• _Problem to work on_
The answer must be an exact copy of the lines from the one with "Where should I" through the final line of the records below, with no pictures.

Data excerpts
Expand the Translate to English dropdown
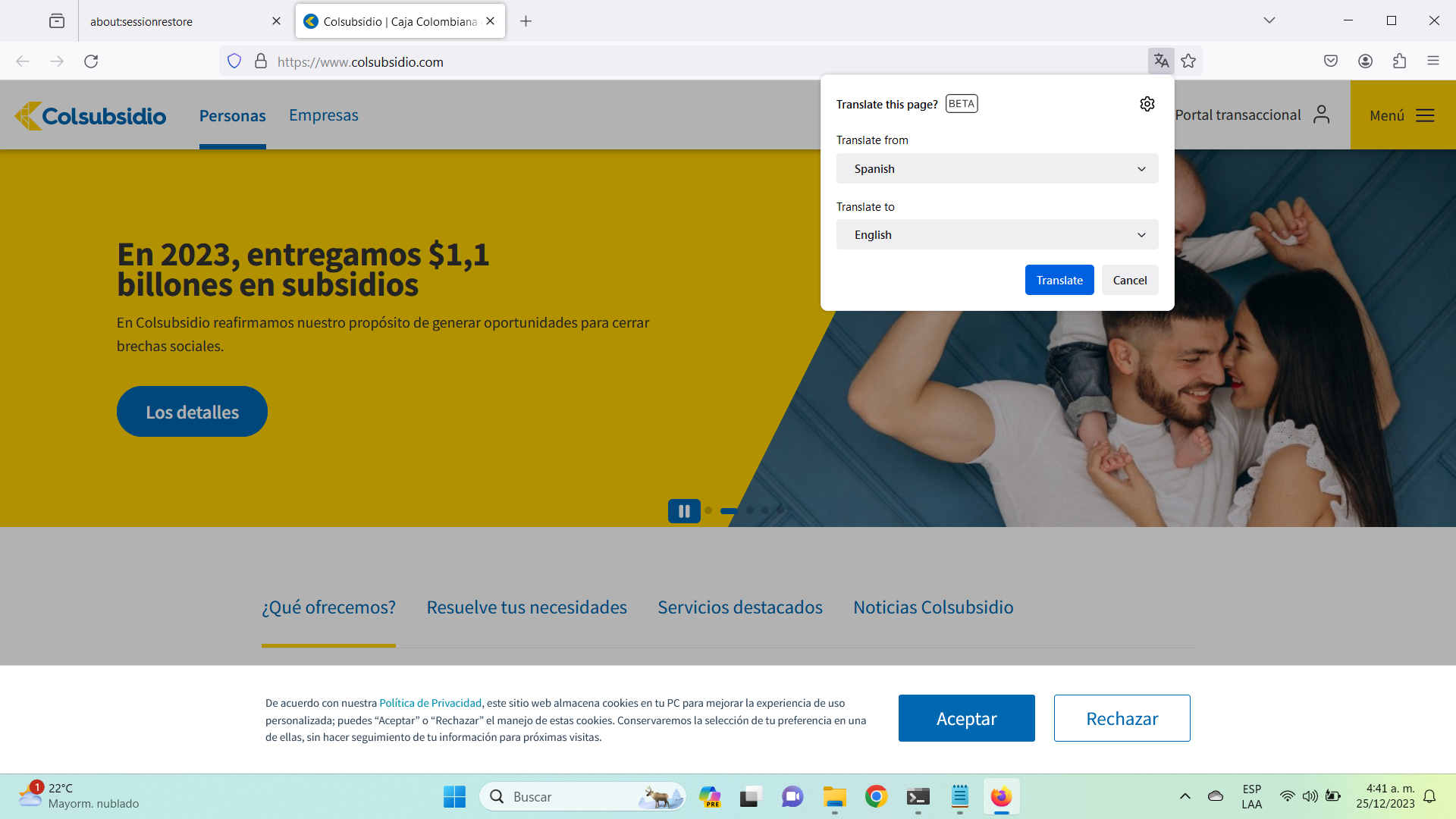1456x819 pixels. (x=996, y=235)
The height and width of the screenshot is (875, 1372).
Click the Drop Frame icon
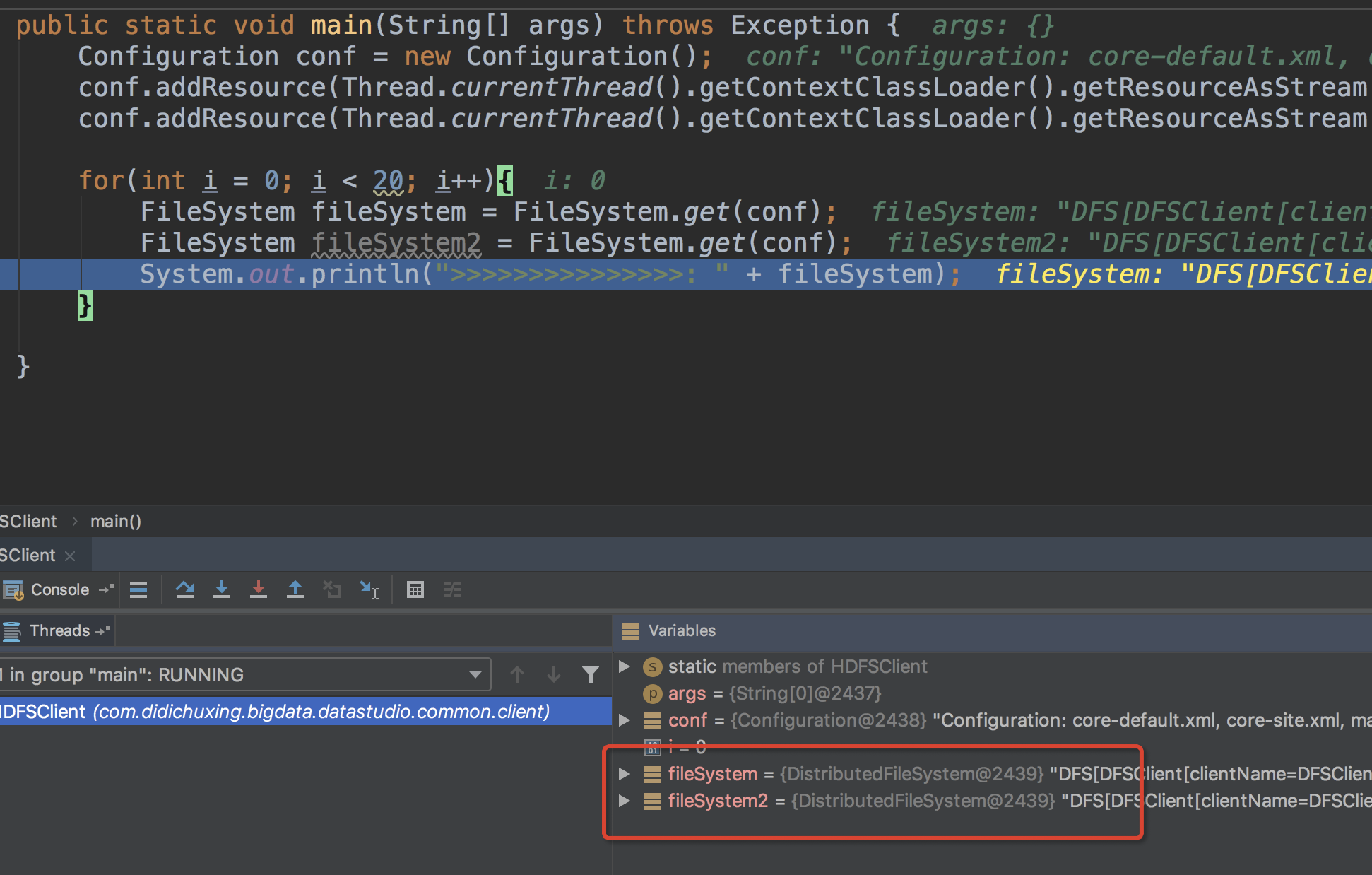(332, 589)
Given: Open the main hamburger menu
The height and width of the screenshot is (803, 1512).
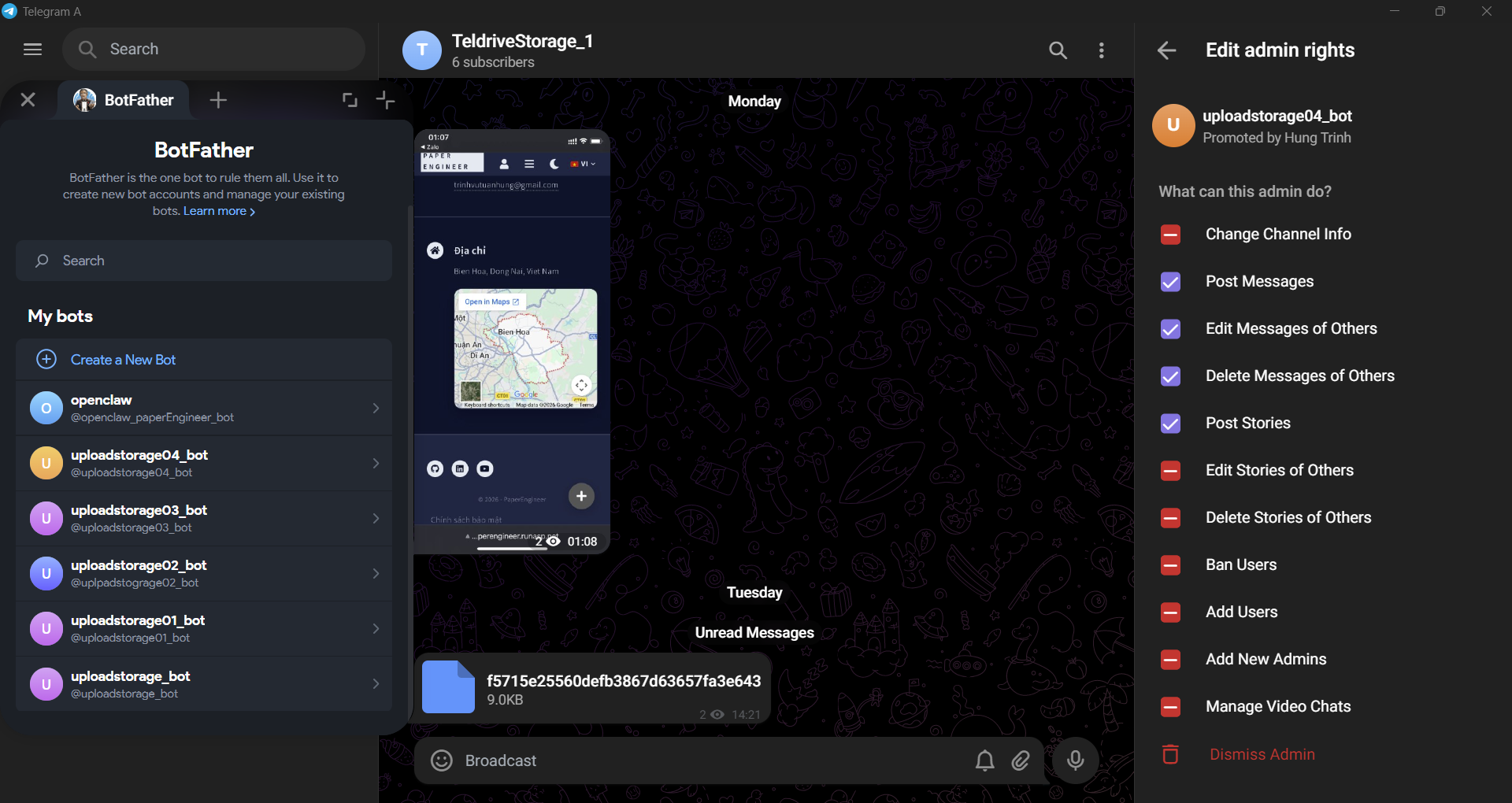Looking at the screenshot, I should (32, 49).
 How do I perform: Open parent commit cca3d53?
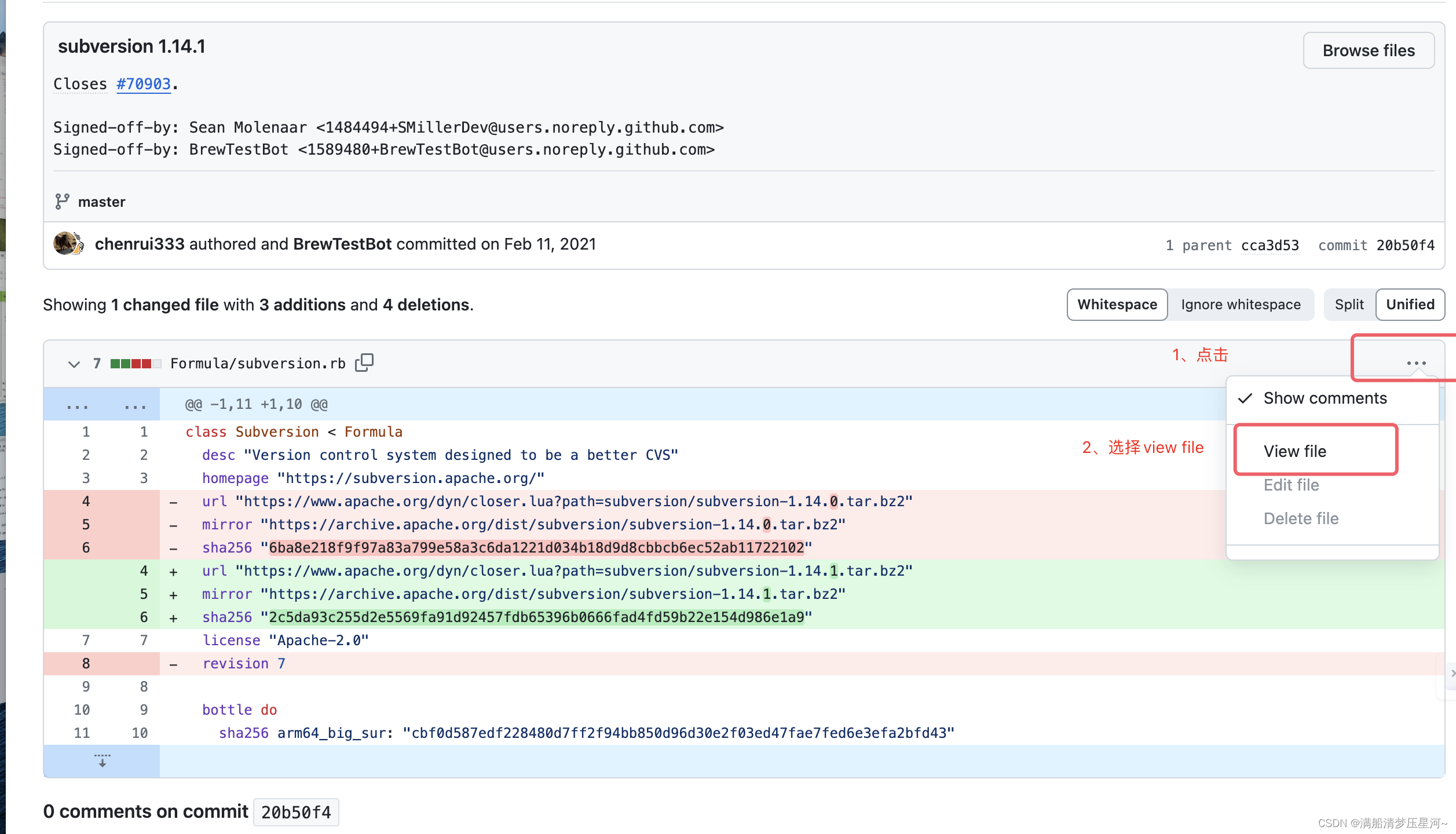tap(1270, 245)
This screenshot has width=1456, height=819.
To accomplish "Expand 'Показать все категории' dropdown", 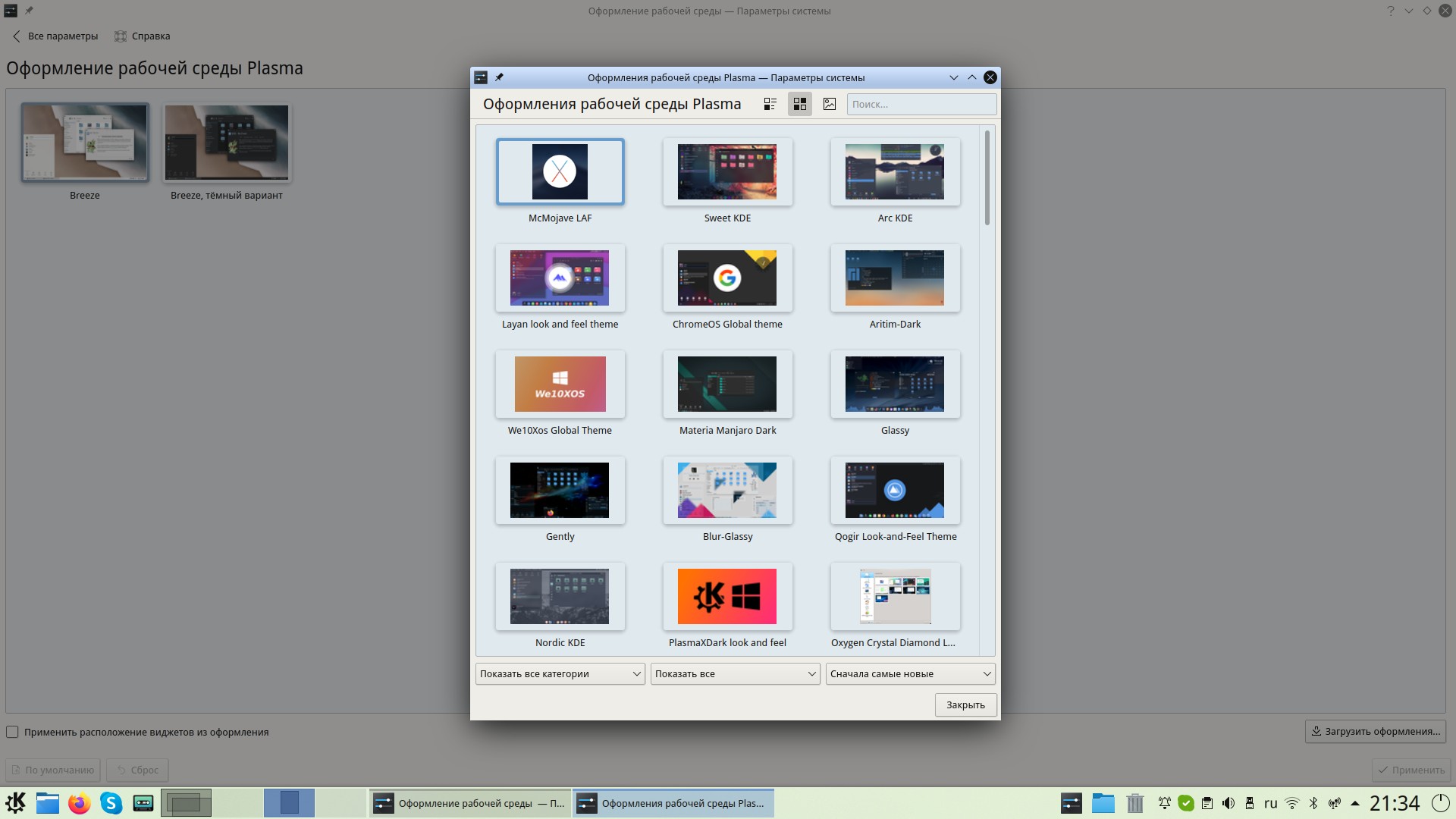I will [560, 673].
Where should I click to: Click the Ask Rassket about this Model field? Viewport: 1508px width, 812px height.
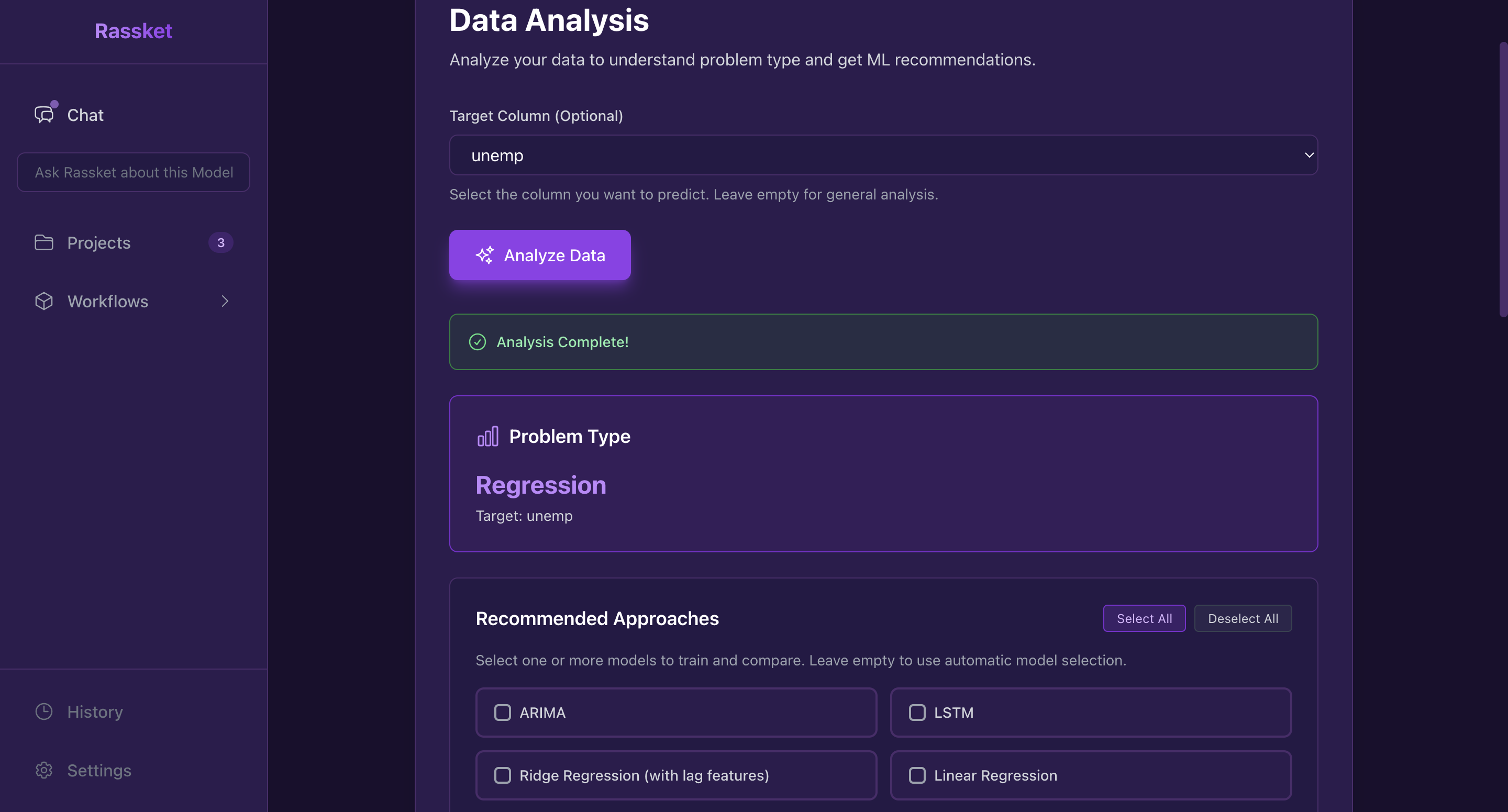[x=133, y=172]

• _The completed task_
Where should I click to: Click the Ask Rassket about this Model field? Viewport: 1508px width, 812px height.
[x=133, y=172]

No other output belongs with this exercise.